What I liked most about this collection is how emotionally unguarded it feels without becoming shapeless. The poems have a devotional core, but they’re not thin or merely comforting. Grief is allowed to be strange, physical, even morally uncomfortable, as in “Some Other Person’s Grief,” where the speaker admits the frightening selfishness inside her first prayer after a motorcycle accident. That moment stayed with me because it’s so human. Hershberger is at her strongest when she lets beauty and sorrow touch without smoothing either one down. In “Mothwings,” the rains bring the earth back to life just as death arrives from the other side of the world, and the broken wings on the porch become almost unbearable in their delicacy. I felt that same hush in “Delta 7850,” where lost hours on a flight become minutes mingled with tears in “God’s bathroom cabinet.” It’s a risky image, almost oddly domestic, but it works because it makes heaven feel intimate rather than ornamental.
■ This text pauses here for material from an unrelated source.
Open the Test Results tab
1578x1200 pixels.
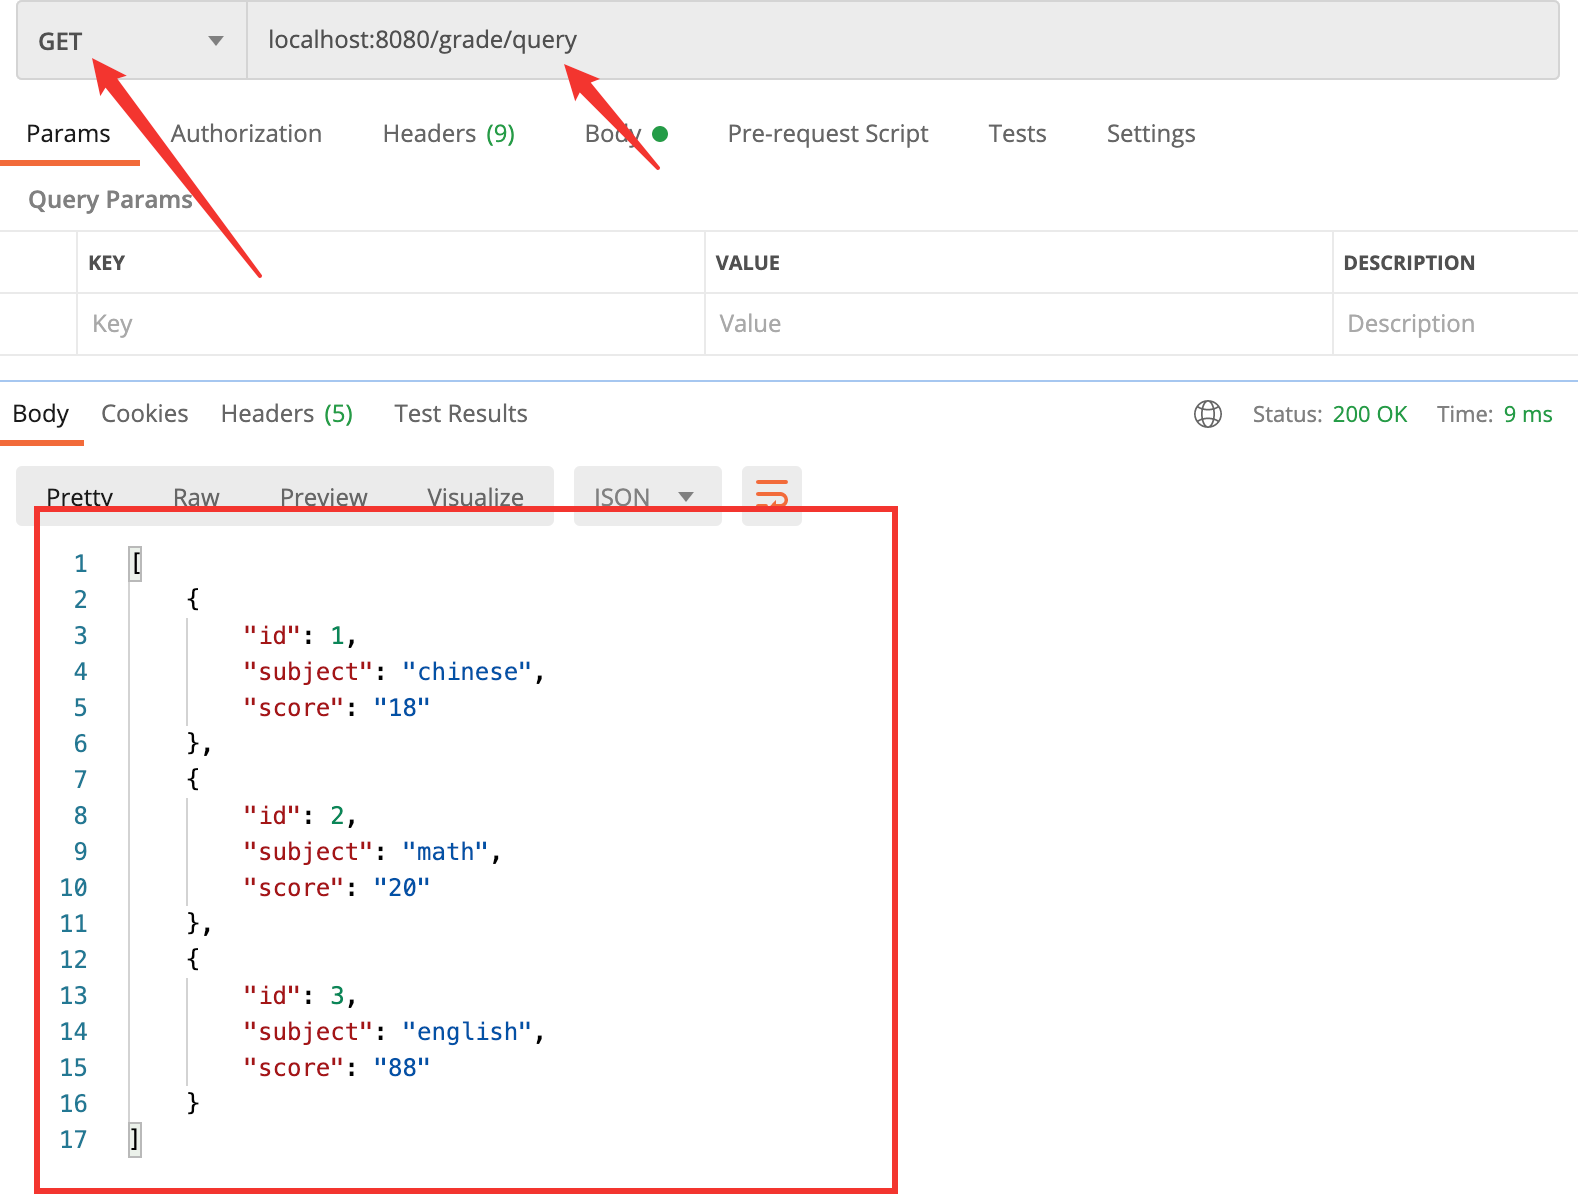tap(460, 414)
The writing itself is lush. Hershberger loves repetition, personification, rivers, wind, dusk, birds, and the long ache of distance, and I admired the musical confidence of that recurring language. When the concrete detail anchors the lyric impulse, the work sings. I loved the yellow cat beside the coffee, the cabbages tumbling from trucks in Mae Hong Son, the mother slowly spelling love into a text message, the farmhouse phone of the past ringing into static. Those details make the larger spiritual ideas feel earned. The humor in the final section also surprised me in the best way. After so much ache and altitude, “Life” with its goats, ants, spilled lemonade, and stubborn picnic blanket feels like a deep breath from someone who knows that joy is not the opposite of sorrow, but one of its bravest companions.
Tracing Lines felt to me like a book written by someone who has lived with two homes in her body and has learned to make poetry from the pull between them. It’s tender, sincere, sometimes ornate, often beautiful, and most memorable when it trusts small things to carry enormous feeling. I closed it with the sense of having been invited to look harder at my own ordinary lines, the weathered ones and the golden ones alike. I’d recommend this collection to readers who enjoy faith-inflected poetry, nature writing, reflective poems about place and belonging, and work that treats grief with reverence while still leaving room for cats, mangoes, and laughter.
If you have met Lori, you know her words are true echoes of a life being well-lived. But even deeper than that, Lori has a beautiful gift of being connected to and verbalizing the haunting beauty and longing that is life. Her poetry reflects that sentiment and 'Tracing Lines' overflows with the personal and diverse experience of life we all can relate to.